Calculus problem #2206

To find our limits of integration, we must find where the curves intersect, so we set the two equations equal to each other. $$x^2=x^3-2x$$ $$x^3-2x-x^2=0$$ $$x(x+1)(x-2)=0$$ $$x=-1, \, 0,\, 2.$$ On the interval $(-1,0)$ , $x^3-2x>x^2$ , and on the interval $(0,2)$ , $x^2>x^3-2x$ , so the area is given by $$\int {-1}^{0} \left(x^3-2x-x^2\right) \, dx + \int 0^2 \left(x^2-x^3+2x\right) \, dx$$ $$=\left[\frac{1}{4}x^4 -x^2-\frac{1}{3}x^3\right] {-1}^0 + \left[\frac{1}{3}x^3 -\frac{1}{4}x^4+x^2 \right] 0^2$$ $$=\frac{37}{12} \approx \boxed{3.083}$$

First we need to know FROM where and TO where we are integrating.
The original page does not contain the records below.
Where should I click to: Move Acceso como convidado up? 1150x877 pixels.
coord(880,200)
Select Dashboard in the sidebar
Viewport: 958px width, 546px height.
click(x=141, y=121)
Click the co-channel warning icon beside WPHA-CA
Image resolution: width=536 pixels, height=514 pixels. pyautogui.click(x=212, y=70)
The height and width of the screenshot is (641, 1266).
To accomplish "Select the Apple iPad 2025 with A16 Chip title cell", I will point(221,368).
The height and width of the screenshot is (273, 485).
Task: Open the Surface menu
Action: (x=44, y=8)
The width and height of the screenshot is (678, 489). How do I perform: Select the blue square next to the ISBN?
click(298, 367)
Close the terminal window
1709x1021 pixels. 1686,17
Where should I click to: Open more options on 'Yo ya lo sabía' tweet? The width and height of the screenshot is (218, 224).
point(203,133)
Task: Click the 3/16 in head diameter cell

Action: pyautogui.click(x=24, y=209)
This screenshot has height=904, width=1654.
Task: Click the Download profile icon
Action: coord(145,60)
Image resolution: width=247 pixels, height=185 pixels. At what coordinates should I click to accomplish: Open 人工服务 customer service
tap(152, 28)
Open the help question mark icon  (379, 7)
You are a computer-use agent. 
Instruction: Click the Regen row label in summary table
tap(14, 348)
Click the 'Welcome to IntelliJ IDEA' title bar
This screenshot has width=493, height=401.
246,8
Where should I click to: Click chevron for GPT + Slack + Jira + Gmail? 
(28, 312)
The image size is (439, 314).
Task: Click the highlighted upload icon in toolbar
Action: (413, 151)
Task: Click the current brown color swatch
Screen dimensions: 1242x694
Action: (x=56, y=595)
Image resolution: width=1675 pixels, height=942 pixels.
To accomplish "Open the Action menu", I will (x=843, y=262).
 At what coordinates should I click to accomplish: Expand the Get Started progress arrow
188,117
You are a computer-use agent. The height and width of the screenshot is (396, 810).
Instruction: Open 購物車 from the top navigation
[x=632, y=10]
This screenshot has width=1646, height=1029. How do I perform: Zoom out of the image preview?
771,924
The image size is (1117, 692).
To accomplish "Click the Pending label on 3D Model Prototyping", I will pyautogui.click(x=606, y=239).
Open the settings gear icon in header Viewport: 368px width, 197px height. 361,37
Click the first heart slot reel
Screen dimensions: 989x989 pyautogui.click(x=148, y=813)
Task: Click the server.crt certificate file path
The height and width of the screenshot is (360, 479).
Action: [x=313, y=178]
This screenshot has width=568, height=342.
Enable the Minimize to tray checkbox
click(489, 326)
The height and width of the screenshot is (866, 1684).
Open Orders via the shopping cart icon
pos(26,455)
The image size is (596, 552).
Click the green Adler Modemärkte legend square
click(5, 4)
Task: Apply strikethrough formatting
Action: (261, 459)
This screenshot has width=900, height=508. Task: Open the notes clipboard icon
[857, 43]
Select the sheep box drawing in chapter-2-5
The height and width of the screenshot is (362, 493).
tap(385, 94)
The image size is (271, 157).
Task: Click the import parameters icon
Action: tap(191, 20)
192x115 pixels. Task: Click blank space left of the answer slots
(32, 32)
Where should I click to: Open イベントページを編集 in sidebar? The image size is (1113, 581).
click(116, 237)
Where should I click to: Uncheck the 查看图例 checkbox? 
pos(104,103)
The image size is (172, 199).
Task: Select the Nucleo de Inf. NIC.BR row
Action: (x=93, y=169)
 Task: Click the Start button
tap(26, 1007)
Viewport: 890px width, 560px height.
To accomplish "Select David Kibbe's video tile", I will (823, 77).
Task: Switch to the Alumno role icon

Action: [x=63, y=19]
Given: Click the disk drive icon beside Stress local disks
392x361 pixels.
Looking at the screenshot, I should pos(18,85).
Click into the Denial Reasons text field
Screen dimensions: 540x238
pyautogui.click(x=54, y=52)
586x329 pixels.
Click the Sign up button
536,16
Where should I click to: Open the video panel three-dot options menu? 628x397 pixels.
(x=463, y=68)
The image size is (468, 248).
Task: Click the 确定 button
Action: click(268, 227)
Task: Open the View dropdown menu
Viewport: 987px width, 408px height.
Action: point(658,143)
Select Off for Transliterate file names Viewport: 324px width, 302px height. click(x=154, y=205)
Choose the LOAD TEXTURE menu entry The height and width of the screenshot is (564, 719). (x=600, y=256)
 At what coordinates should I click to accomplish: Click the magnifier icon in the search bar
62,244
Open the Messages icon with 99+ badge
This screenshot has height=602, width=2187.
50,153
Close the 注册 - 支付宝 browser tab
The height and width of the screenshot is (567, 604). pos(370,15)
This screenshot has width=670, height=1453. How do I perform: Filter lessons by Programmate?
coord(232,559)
In other words, we need to know where those two curves meet:

$x^{2} = x^{3} - 2x \Rightarrow x = 0, x = -1, x = 2$

Then observe that the curve $y = x^{3} - 2x$ takes higher values than the curve $y = x^{2}$ for $x < 0$ . Then

$\left |\int_{-1}^{0} (x^{3} - 2x - x^{2})dx \right | + \left |\int_{0}^{2} (x^{2} - x^{3} + 2x) \right | = \frac{5}{12} + \frac{8}{3} = \frac{111}{36} \cong 3.08$

is the value of the area between those two curves.